**Assigned task:**
As an exercise, copy out the entries exactly as written.

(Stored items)
-------

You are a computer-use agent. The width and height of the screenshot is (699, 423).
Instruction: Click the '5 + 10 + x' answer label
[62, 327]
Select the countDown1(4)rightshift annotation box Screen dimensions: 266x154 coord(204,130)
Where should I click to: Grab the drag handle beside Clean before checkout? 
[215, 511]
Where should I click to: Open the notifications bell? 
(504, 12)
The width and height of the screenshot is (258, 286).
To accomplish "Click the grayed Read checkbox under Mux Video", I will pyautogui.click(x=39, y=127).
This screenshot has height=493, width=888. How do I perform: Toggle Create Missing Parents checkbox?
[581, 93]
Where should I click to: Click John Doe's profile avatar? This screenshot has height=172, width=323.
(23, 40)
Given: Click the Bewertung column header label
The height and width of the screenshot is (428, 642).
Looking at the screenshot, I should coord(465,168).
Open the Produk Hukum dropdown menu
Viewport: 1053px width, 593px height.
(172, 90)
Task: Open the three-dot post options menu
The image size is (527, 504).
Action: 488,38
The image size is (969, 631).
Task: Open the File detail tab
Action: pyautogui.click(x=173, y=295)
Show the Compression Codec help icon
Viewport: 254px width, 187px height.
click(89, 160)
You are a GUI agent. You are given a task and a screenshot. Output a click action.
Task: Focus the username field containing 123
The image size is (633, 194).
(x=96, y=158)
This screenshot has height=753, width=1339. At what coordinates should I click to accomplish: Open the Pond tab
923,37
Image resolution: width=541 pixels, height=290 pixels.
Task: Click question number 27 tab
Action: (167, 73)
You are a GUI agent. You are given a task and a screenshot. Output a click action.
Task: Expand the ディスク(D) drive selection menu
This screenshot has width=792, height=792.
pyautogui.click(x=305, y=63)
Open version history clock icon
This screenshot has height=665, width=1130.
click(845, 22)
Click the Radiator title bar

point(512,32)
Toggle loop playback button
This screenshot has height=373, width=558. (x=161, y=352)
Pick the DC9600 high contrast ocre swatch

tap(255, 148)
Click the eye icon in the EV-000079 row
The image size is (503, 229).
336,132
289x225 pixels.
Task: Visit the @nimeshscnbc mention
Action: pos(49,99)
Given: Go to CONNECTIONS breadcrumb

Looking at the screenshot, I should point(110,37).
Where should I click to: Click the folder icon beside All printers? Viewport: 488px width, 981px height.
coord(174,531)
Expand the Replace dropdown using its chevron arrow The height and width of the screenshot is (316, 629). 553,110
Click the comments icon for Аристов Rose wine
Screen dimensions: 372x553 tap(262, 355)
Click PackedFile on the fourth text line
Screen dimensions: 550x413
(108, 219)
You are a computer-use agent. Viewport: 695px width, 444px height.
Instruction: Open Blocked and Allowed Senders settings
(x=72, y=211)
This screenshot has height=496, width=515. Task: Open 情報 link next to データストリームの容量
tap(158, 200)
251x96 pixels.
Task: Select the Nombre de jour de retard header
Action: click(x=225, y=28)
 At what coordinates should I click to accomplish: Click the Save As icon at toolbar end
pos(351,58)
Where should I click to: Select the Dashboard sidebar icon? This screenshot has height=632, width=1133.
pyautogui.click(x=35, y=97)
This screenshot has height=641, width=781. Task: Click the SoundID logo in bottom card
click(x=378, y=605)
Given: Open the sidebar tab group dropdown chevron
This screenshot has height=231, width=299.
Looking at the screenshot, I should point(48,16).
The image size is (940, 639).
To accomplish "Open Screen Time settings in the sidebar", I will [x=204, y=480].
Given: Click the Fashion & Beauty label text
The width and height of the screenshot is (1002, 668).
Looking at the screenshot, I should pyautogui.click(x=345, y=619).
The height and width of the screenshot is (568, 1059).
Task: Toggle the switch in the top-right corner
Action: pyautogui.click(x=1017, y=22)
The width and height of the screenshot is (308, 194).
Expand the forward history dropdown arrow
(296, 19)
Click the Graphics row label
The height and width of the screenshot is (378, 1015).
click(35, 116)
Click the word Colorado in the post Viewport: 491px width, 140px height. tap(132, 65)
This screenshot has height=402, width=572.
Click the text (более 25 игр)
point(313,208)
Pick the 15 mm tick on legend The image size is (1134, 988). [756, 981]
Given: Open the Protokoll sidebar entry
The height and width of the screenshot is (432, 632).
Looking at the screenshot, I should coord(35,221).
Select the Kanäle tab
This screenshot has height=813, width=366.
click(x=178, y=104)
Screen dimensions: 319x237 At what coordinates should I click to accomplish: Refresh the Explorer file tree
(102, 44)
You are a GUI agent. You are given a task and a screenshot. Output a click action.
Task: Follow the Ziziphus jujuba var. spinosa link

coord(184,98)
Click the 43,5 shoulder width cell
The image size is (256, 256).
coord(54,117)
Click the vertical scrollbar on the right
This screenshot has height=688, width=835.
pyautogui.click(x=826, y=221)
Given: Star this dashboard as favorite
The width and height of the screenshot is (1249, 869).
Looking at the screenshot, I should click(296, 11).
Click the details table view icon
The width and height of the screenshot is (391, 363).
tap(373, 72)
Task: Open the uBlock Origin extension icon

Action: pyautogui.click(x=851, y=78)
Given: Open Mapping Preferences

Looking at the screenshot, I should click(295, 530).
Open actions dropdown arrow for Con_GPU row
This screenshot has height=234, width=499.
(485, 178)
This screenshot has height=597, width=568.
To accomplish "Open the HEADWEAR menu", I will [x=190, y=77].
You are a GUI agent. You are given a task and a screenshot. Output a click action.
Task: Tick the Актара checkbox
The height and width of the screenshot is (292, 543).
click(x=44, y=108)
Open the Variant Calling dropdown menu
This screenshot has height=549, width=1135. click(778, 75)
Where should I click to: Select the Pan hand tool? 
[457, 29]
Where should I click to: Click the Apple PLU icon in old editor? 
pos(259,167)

-------

**Task result:**
You are a computer-use agent. The width and height of the screenshot is (699, 423).
Instruction: Click the '5 + 10 + x' answer label
[62, 327]
Select the countDown1(4)rightshift annotation box Screen dimensions: 266x154 coord(204,130)
Where should I click to: Grab the drag handle beside Clean before checkout? 
[215, 511]
Where should I click to: Open the notifications bell? 
(504, 12)
The width and height of the screenshot is (258, 286).
To accomplish "Click the grayed Read checkbox under Mux Video", I will pyautogui.click(x=39, y=127).
This screenshot has height=493, width=888. How do I perform: Toggle Create Missing Parents checkbox?
[581, 93]
Where should I click to: Click John Doe's profile avatar? This screenshot has height=172, width=323.
(23, 40)
Given: Click the Bewertung column header label
The height and width of the screenshot is (428, 642).
Looking at the screenshot, I should coord(465,168).
Open the Produk Hukum dropdown menu
Viewport: 1053px width, 593px height.
(172, 90)
Task: Open the three-dot post options menu
The image size is (527, 504).
Action: 488,38
The image size is (969, 631).
Task: Open the File detail tab
Action: pyautogui.click(x=173, y=295)
Show the Compression Codec help icon
Viewport: 254px width, 187px height.
click(89, 160)
You are a GUI agent. You are given a task and a screenshot. Output a click action.
Task: Focus the username field containing 123
The image size is (633, 194).
(x=96, y=158)
This screenshot has height=753, width=1339. At what coordinates should I click to accomplish: Open the Pond tab
923,37
Image resolution: width=541 pixels, height=290 pixels.
Task: Click question number 27 tab
Action: (167, 73)
You are a GUI agent. You are given a task and a screenshot. Output a click action.
Task: Expand the ディスク(D) drive selection menu
This screenshot has width=792, height=792.
pyautogui.click(x=305, y=63)
Open version history clock icon
This screenshot has height=665, width=1130.
click(845, 22)
Click the Radiator title bar

point(512,32)
Toggle loop playback button
This screenshot has height=373, width=558. (x=161, y=352)
Pick the DC9600 high contrast ocre swatch

tap(255, 148)
Click the eye icon in the EV-000079 row
The image size is (503, 229).
336,132
289x225 pixels.
Task: Visit the @nimeshscnbc mention
Action: pos(49,99)
Given: Go to CONNECTIONS breadcrumb

Looking at the screenshot, I should point(110,37).
Where should I click to: Click the folder icon beside All printers? Viewport: 488px width, 981px height.
coord(174,531)
Expand the Replace dropdown using its chevron arrow The height and width of the screenshot is (316, 629). 553,110
Click the comments icon for Аристов Rose wine
Screen dimensions: 372x553 tap(262, 355)
Click PackedFile on the fourth text line
Screen dimensions: 550x413
(108, 219)
You are a computer-use agent. Viewport: 695px width, 444px height.
Instruction: Open Blocked and Allowed Senders settings
(x=72, y=211)
This screenshot has height=496, width=515. Task: Open 情報 link next to データストリームの容量
tap(158, 200)
251x96 pixels.
Task: Select the Nombre de jour de retard header
Action: click(x=225, y=28)
 At what coordinates should I click to accomplish: Click the Save As icon at toolbar end
pos(351,58)
Where should I click to: Select the Dashboard sidebar icon? This screenshot has height=632, width=1133.
pyautogui.click(x=35, y=97)
This screenshot has height=641, width=781. Task: Click the SoundID logo in bottom card
click(x=378, y=605)
Given: Open the sidebar tab group dropdown chevron
This screenshot has height=231, width=299.
Looking at the screenshot, I should point(48,16).
The image size is (940, 639).
To accomplish "Open Screen Time settings in the sidebar", I will [x=204, y=480].
Given: Click the Fashion & Beauty label text
The width and height of the screenshot is (1002, 668).
Looking at the screenshot, I should pyautogui.click(x=345, y=619).
The height and width of the screenshot is (568, 1059).
Task: Toggle the switch in the top-right corner
Action: pyautogui.click(x=1017, y=22)
The width and height of the screenshot is (308, 194).
Expand the forward history dropdown arrow
(296, 19)
Click the Graphics row label
The height and width of the screenshot is (378, 1015).
click(35, 116)
Click the word Colorado in the post Viewport: 491px width, 140px height. tap(132, 65)
This screenshot has height=402, width=572.
Click the text (более 25 игр)
point(313,208)
Pick the 15 mm tick on legend The image size is (1134, 988). [756, 981]
Given: Open the Protokoll sidebar entry
The height and width of the screenshot is (432, 632).
Looking at the screenshot, I should coord(35,221).
Select the Kanäle tab
This screenshot has height=813, width=366.
click(x=178, y=104)
Screen dimensions: 319x237 At what coordinates should I click to accomplish: Refresh the Explorer file tree
(102, 44)
You are a GUI agent. You are given a task and a screenshot. Output a click action.
Task: Follow the Ziziphus jujuba var. spinosa link

coord(184,98)
Click the 43,5 shoulder width cell
The image size is (256, 256).
coord(54,117)
Click the vertical scrollbar on the right
This screenshot has height=688, width=835.
pyautogui.click(x=826, y=221)
Given: Star this dashboard as favorite
The width and height of the screenshot is (1249, 869).
Looking at the screenshot, I should click(296, 11).
Click the details table view icon
The width and height of the screenshot is (391, 363).
tap(373, 72)
Task: Open the uBlock Origin extension icon

Action: pyautogui.click(x=851, y=78)
Given: Open Mapping Preferences

Looking at the screenshot, I should click(295, 530).
Open actions dropdown arrow for Con_GPU row
This screenshot has height=234, width=499.
(485, 178)
This screenshot has height=597, width=568.
To accomplish "Open the HEADWEAR menu", I will [x=190, y=77].
You are a GUI agent. You are given a task and a screenshot. Output a click action.
Task: Tick the Актара checkbox
The height and width of the screenshot is (292, 543).
click(x=44, y=108)
Open the Variant Calling dropdown menu
This screenshot has height=549, width=1135. click(778, 75)
Where should I click to: Select the Pan hand tool? 
[457, 29]
Where should I click to: Click the Apple PLU icon in old editor? 
pos(259,167)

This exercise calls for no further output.